> QUOTED PASSAGE:
Yesterday was my last day at work before maternity leave, officially starting the first lengthy period I have had “off” in three years. This led me to reflect on what has really happened in this relatively short period of time.
Since June of 2011, I graduated from college and began working for WINK News. I lost my home and went through a divorce. I had a series of dating disasters and heartache when a serious relationship (I can identify it now as a rebound.) didn’t work out, a mental breakdown (I’m going to take pride in saying it didn’t affect my work.) and re-energizing travels to New Mexico. Then, when my mind was in the right place, I met Dan, we moved in together and I suddenly lost one of the most important people in the world to me: my grandmother. I also took my first trip out of the country and hit a milestone age (30). I had a pretty big health scare and subsequent surgery, before learning our baby was on the way. I got remarried, lost my stepfather to cancer, bought a house, and here I am at 39 weeks pregnant, about to face more adventure and change.

> INFORMATION PROVIDED:
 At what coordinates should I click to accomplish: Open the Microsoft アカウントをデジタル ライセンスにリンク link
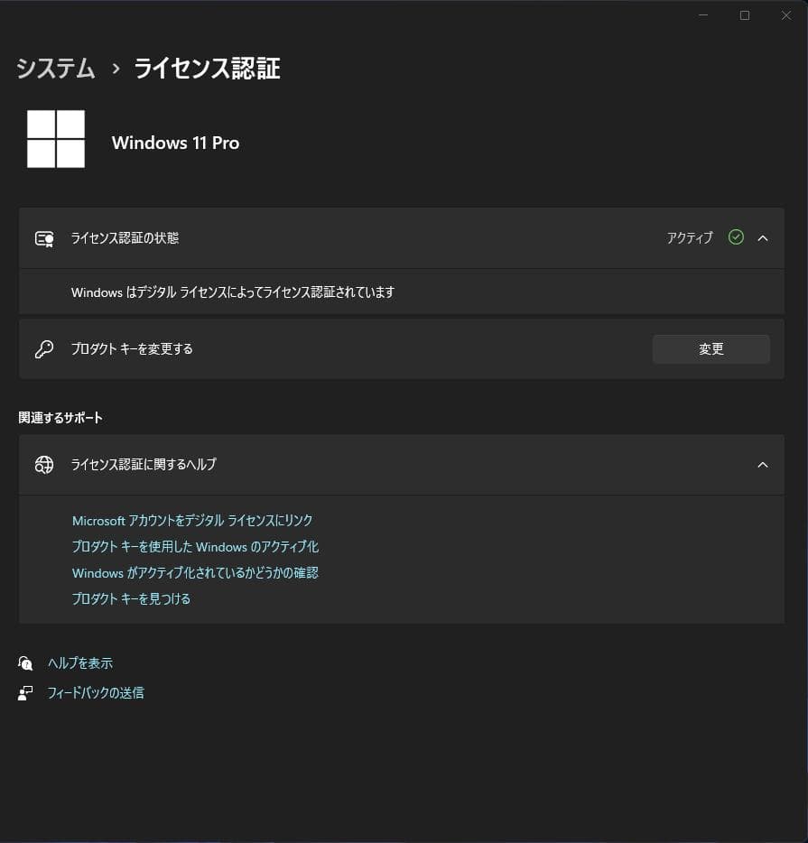click(x=192, y=520)
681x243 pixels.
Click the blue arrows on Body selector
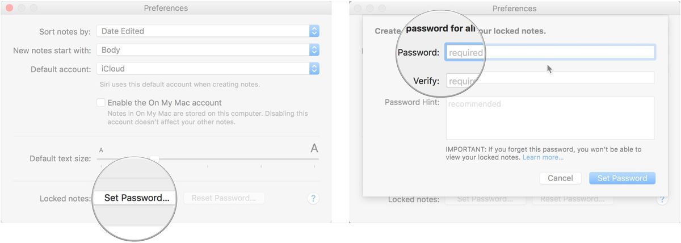coord(314,50)
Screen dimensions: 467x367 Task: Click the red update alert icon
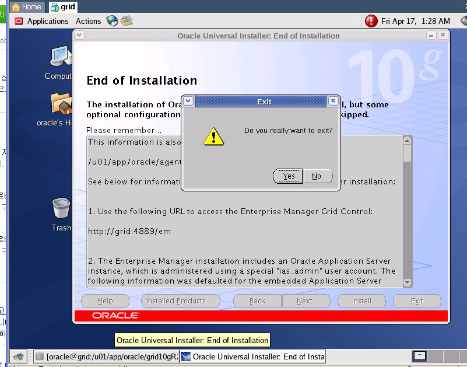pos(371,21)
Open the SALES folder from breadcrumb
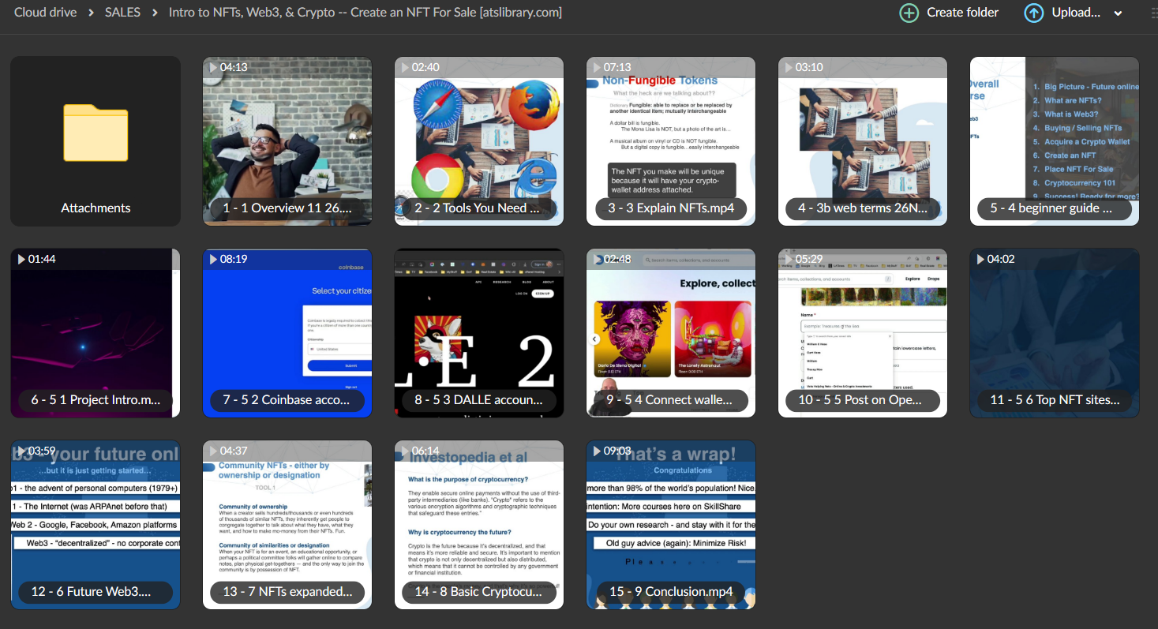This screenshot has height=629, width=1158. tap(122, 12)
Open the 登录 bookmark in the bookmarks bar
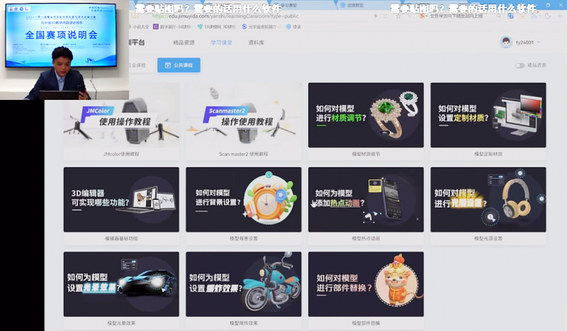567x331 pixels. pos(293,27)
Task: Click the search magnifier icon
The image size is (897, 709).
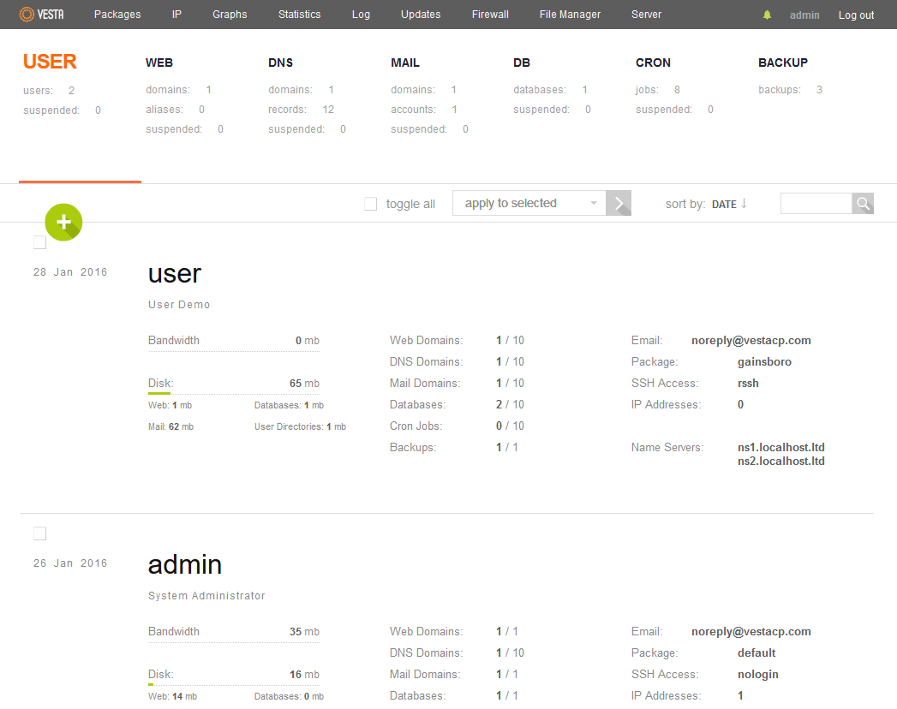Action: [x=863, y=204]
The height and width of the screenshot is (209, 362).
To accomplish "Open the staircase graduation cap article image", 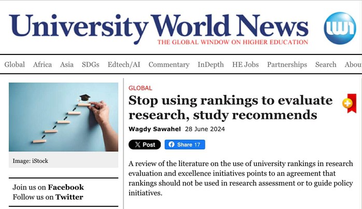I will tap(63, 117).
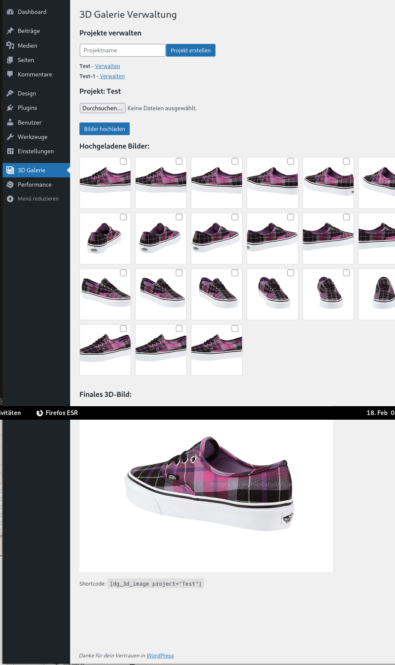This screenshot has width=395, height=665.
Task: Select checkbox on the first image of second row
Action: point(123,217)
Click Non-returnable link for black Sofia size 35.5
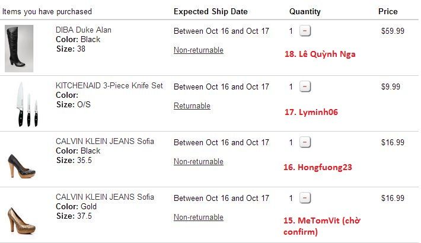This screenshot has width=421, height=243. (x=198, y=162)
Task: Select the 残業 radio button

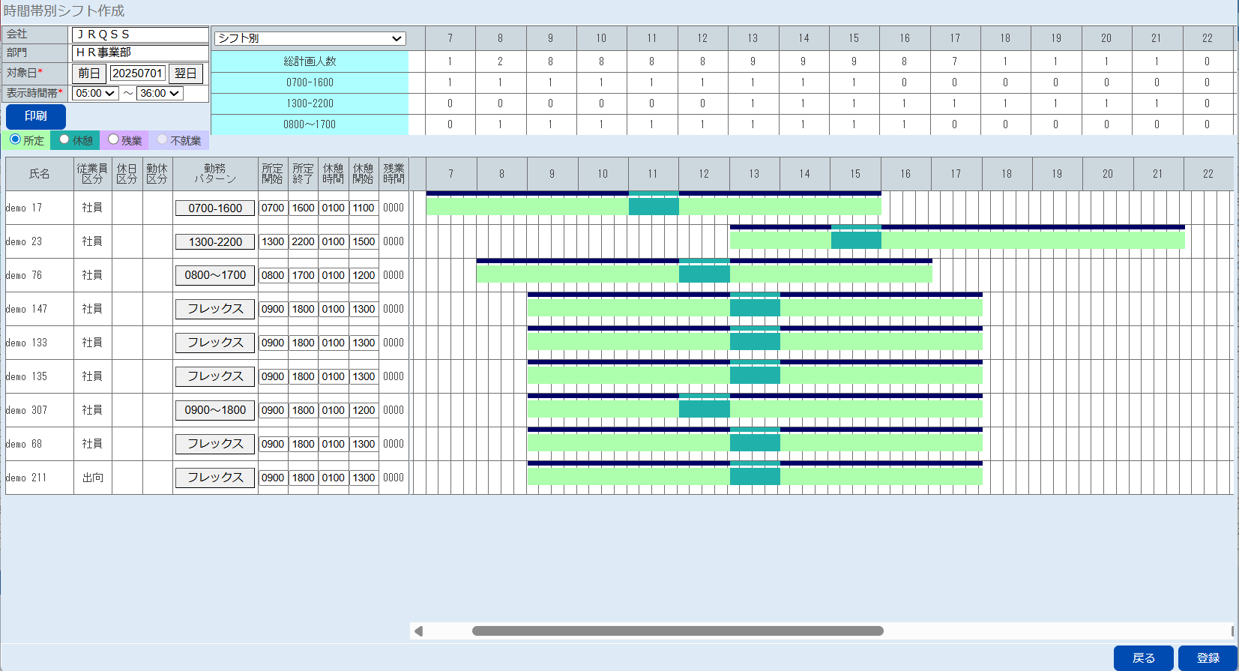Action: point(113,139)
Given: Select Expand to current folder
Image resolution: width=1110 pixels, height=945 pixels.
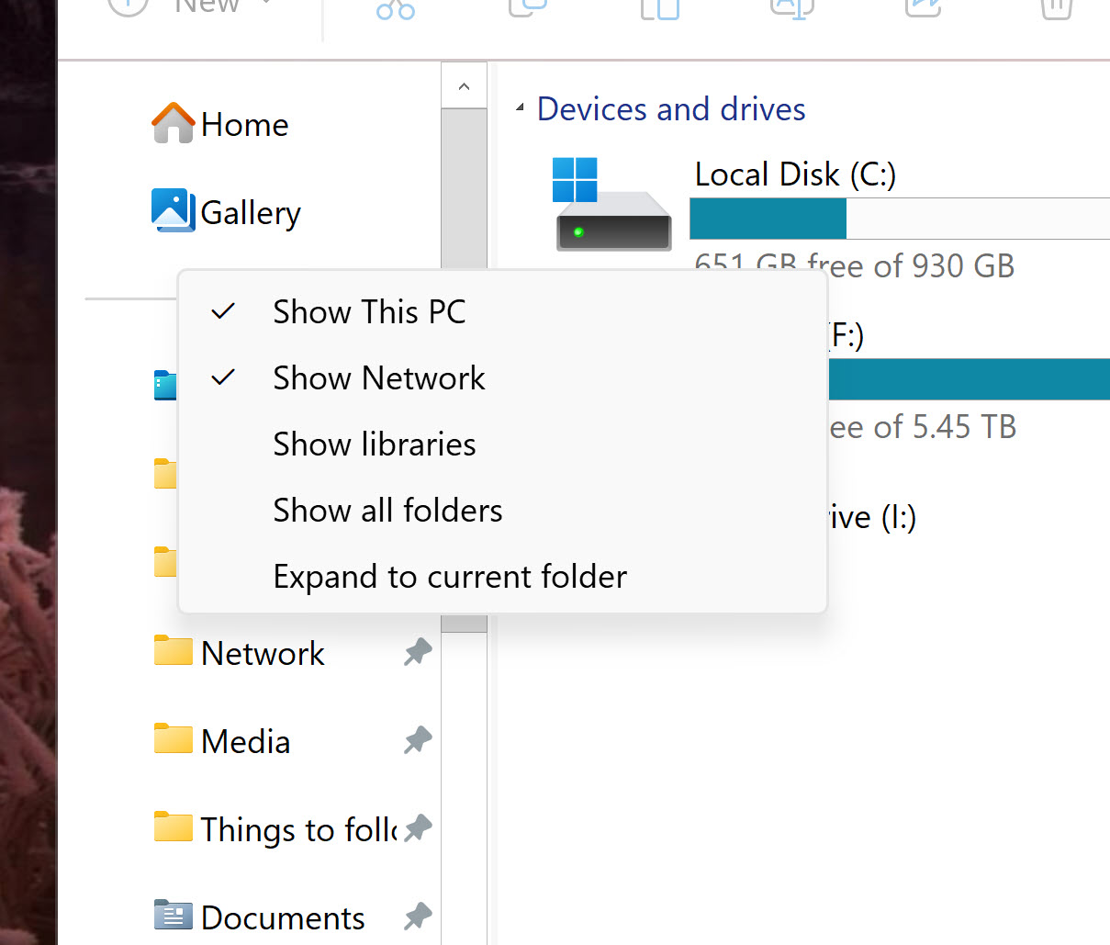Looking at the screenshot, I should (449, 576).
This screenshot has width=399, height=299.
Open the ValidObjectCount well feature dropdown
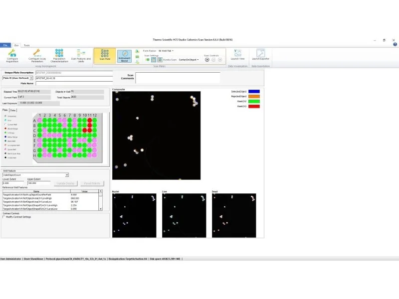[x=67, y=174]
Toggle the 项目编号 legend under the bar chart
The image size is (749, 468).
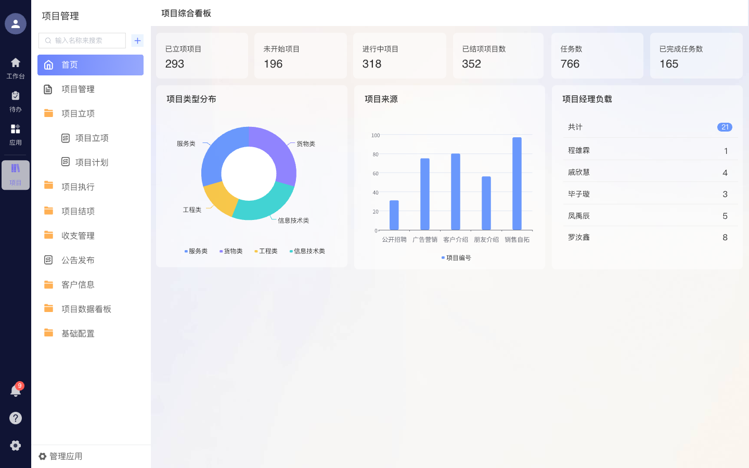pyautogui.click(x=456, y=257)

> PROBLEMS TO WORK ON:
(a) Answer these about the maternity-leave post:
(i) How long has it been since the writer last had a lengthy period off?
(ii) Which news organization did the writer begin working for after graduating?
(iii) How many weeks pregnant is the writer now?
(b) Reproduce the stretch of the maternity-leave post from "Yesterday was my" through "period of time.".

> SET OF ANSWERS:
(a)
(i) Three years
(ii) WINK News
(iii) 39 weeks

(b)
Yesterday was my last day at work before maternity leave, officially starting the first lengthy period I have had “off” in three years. This led me to reflect on what has really happened in this relatively short period of time.